Mas, ao encarar Abbey depois de longos quatro anos, não olhou para seus
olhos azuis de inverno, mas sim para sua boca que mostrava um sorriso satisfeito
bem desenhado por um batom vinho, quase do mesmo tom que o de Bryce, o que
lhe deixou um pouco irritada.

— Até que você está bem para alguém que estava toda suja num carro
destroçado. Agora posso ver seu rosto melhor. Você não mudou nada, B. — a ruiva
ficou perplexa por alguns instantes, corada, mas seu transe foi cortado quando
Elizabeth puxou sua cintura de vez e a retirou da pia de mármore.

— Sempre piadista nos piores momentos, não é mesmo?


— Aprendi com você. — retrucou, suas respostas eram ágeis, como se
tivesse ensaiado a conversa no espelho todas as noites durante todos aqueles anos.
— Você foi lenta e indiscreta, e agora está parando uma luta para bater papo.
Confesso que fiquei preocupada, você era melhor nisso.

— E você parece ser a única amargurada por uma merda que aconteceu há
quatro anos atrás. Não foi você quem foi roubada, Elizabeth. — seu rosto estava tão
quente que tinha medo que o vermelho de suas bochechas trouxesse ambiguidade.

— É o gosto do seu próprio veneno.

— Esse veneno é seu também.

Rapidamente, a ruiva colocou Abbey contra a parede gélida do banheiro, e a


arma em sua cabeça estava sendo pressionada tão fortemente que a ponta deixou
uma marca em seu rosto.

— Isso é o que você sempre quis, não é? Enquanto os miseráveis ladrões


ganham dinheiro sujo, você é exposta como uma bonequinha de porcelana nas
revistas com sua fama e seu rostinho bonito.

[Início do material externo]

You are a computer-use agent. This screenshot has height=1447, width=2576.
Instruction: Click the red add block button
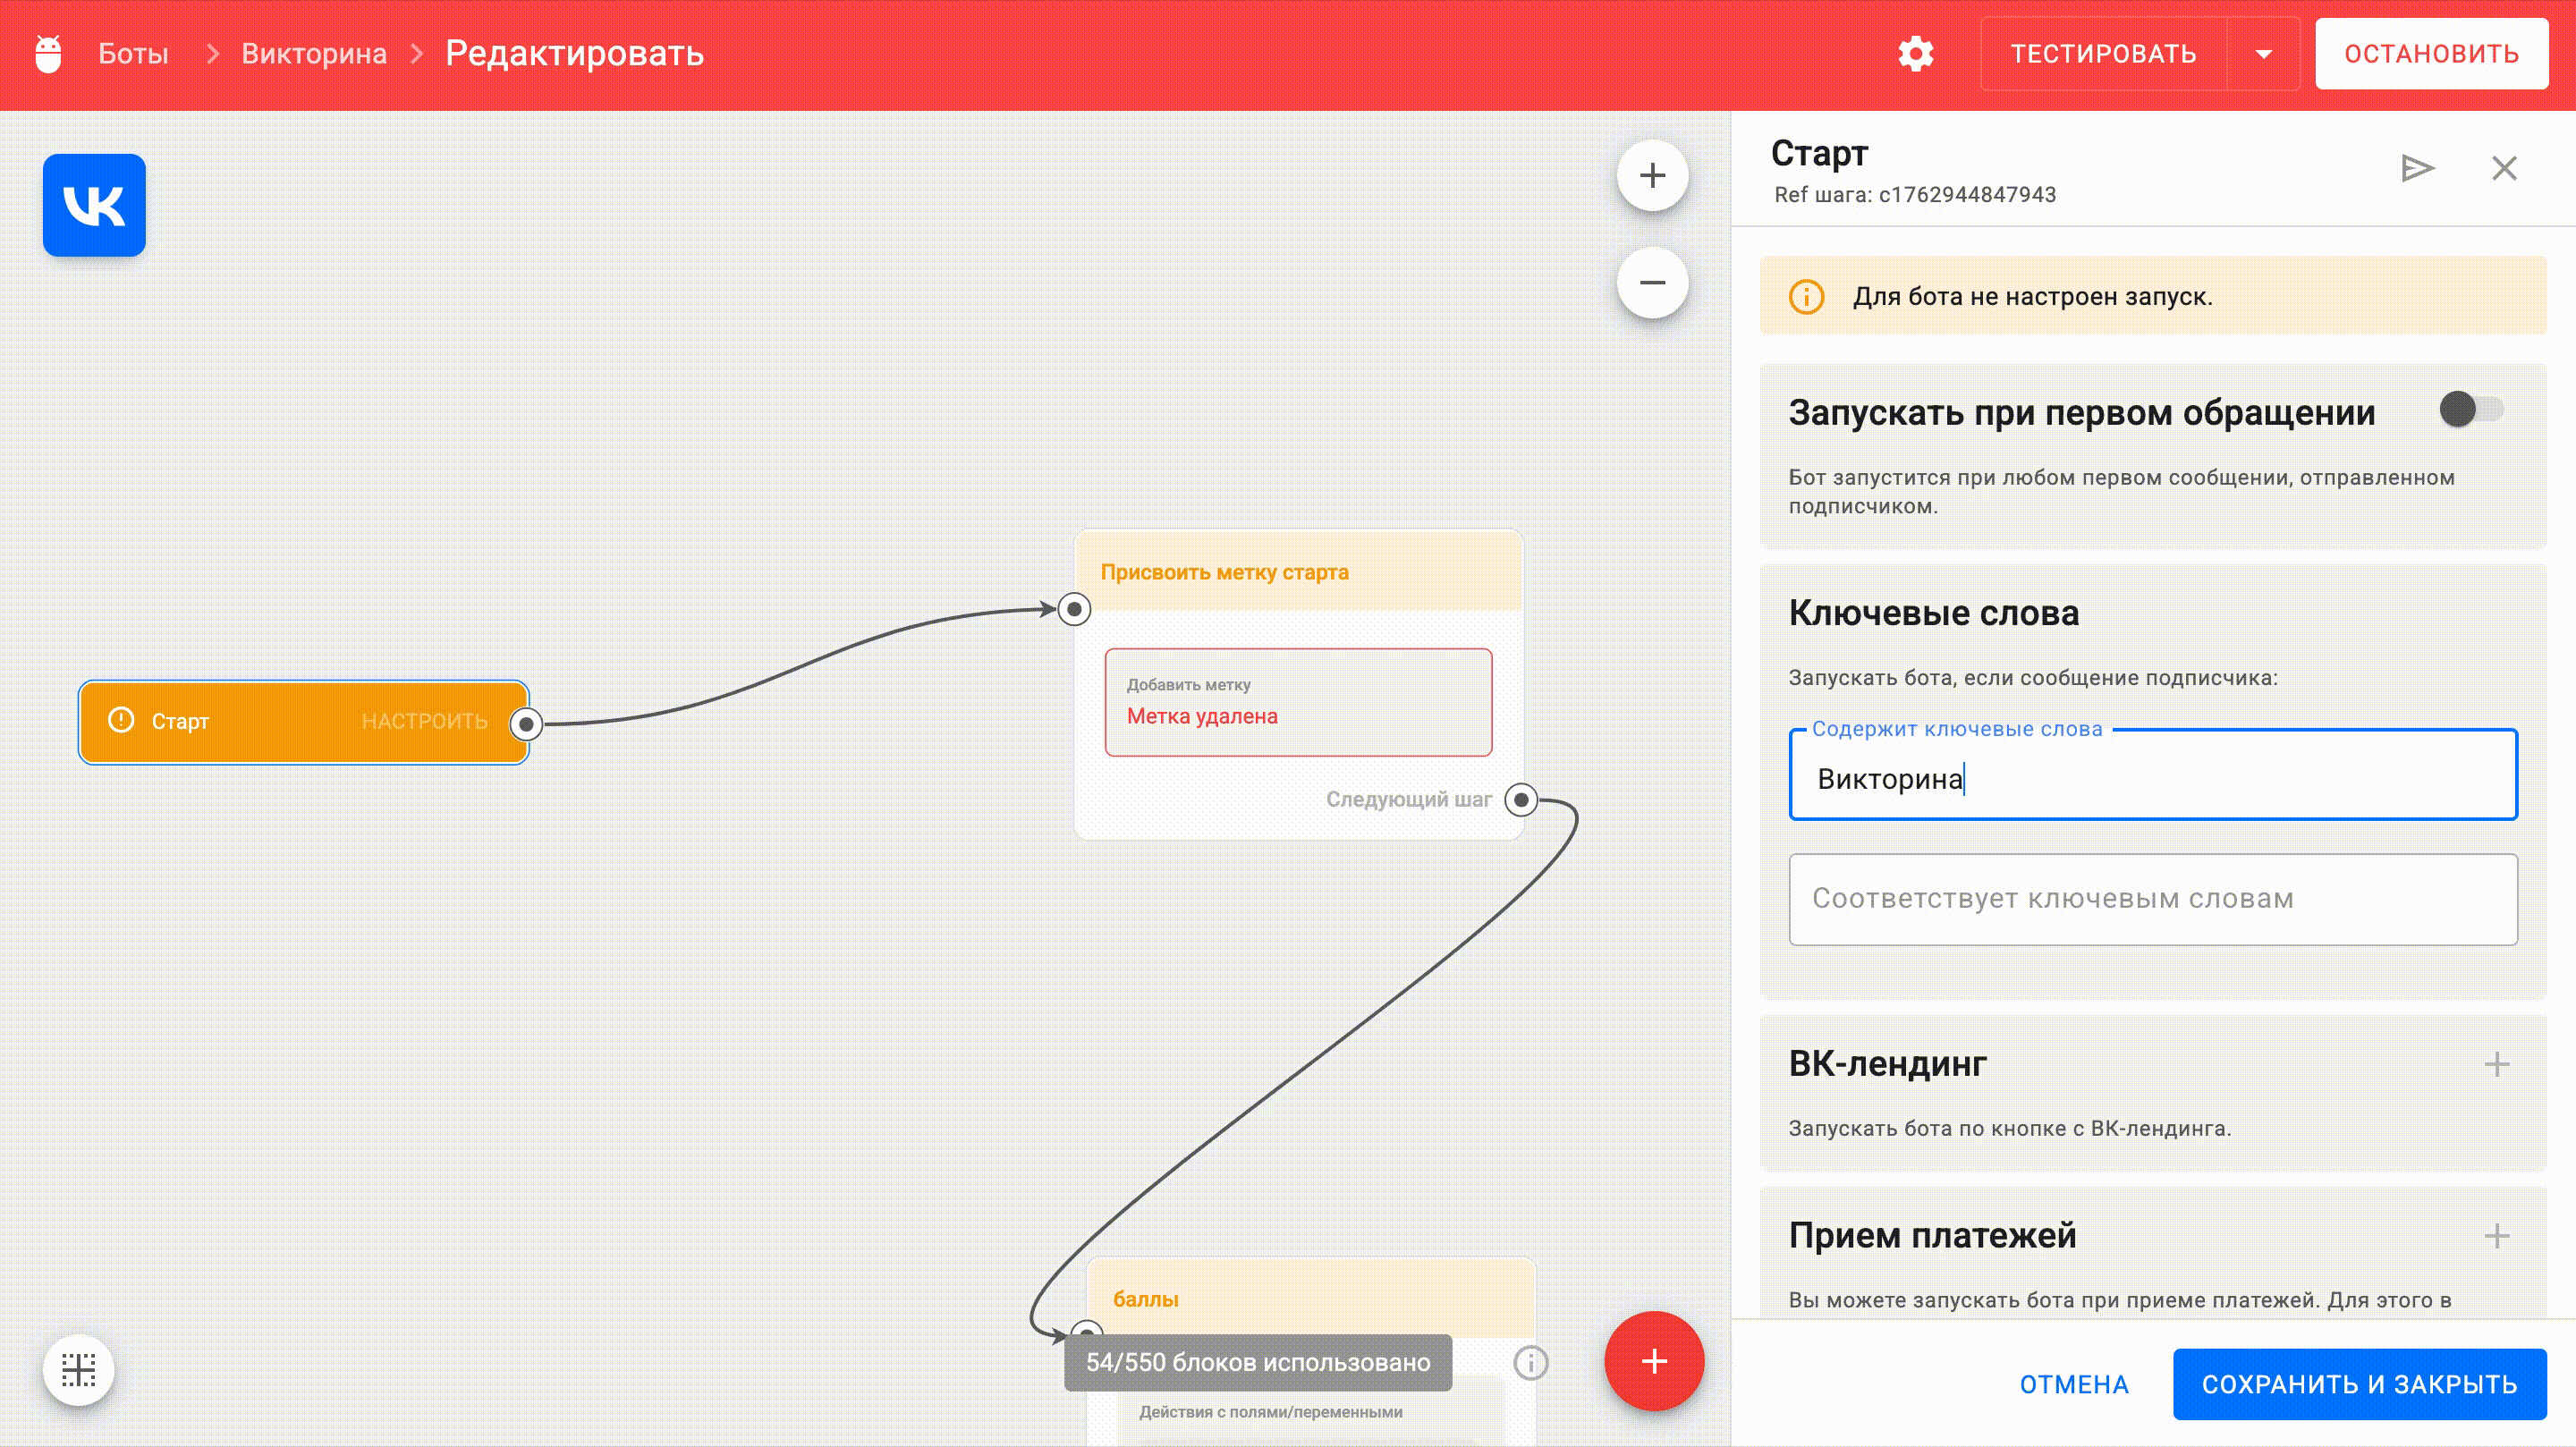1654,1360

Elizabeth riu, uma risada espontânea como a de uma criança.

— Apenas aceite que iria acontecer do mesmo jeito, Williams. Com ou sem o
dinheiro, estaríamos aqui, dessa mesma forma. A verdade é que você simplesmente
não consegue aceitar que enquanto está vivendo essa vida medíocre, eu realmente
busquei algo que valesse à pena. — O olhar da moça alternava entre a arma posta
em sua cabeça e os lábios vermelhos de Bryce, que se curvaram em um sorriso um
tanto sádico.

A ladra podia sentir seu sangue circulando em cada uma das veias, levando
consigo uma maré de frustrações. Seus olhos castanhos ameaçavam chorar, mas
essa era a única coisa em que ela se concentrava ao máximo para não fazer. Seus
músculos estavam tensionados, fazendo com que a arma fosse forçada na pele
pálida de Abbey novamente e sua cabeça se recusasse a fazer um movimento
sequer.
Um estrondo ecoou no banheiro e chamou a atenção das garotas. A ruiva
olhou de relance para Elizabeth e retirou a pistola, refazendo seus passos de fuga
rapidamente.

Quando Bryce já estava do lado de fora do restaurante, a morena observou


pela janela o cenário externo. As pessoas que presenciaram a invasão corriam
apressadamente e gritavam por socorro. Bem à sua frente, um Buick Electra
vermelho estava estacionado, com Eli no volante e Russel abrindo a porta do banco
do passageiro para Bryce, que adentrava o veículo com passos pesados.

Ela se sentou no banco de couro e forçou-se a esboçar uma expressão


divertida, porém, vingativa. O motor do carro foi ligado com um barulho um tanto
desagradável.

— Esta pode ser uma má hora para mencionar isso mas… eu realmente
gostei do seu perfume, Beth. Se quiser fazer as pazes, me manda um desse. Você
tem o meu endereço — a ladra disse, com um sorriso provocador estampado em
seu rosto. Elizabeth não se preocupou em se despedir, pois, quando viu o carro se
afastando do local, sabia que não seria a última vez que veria os ladrões de Boston.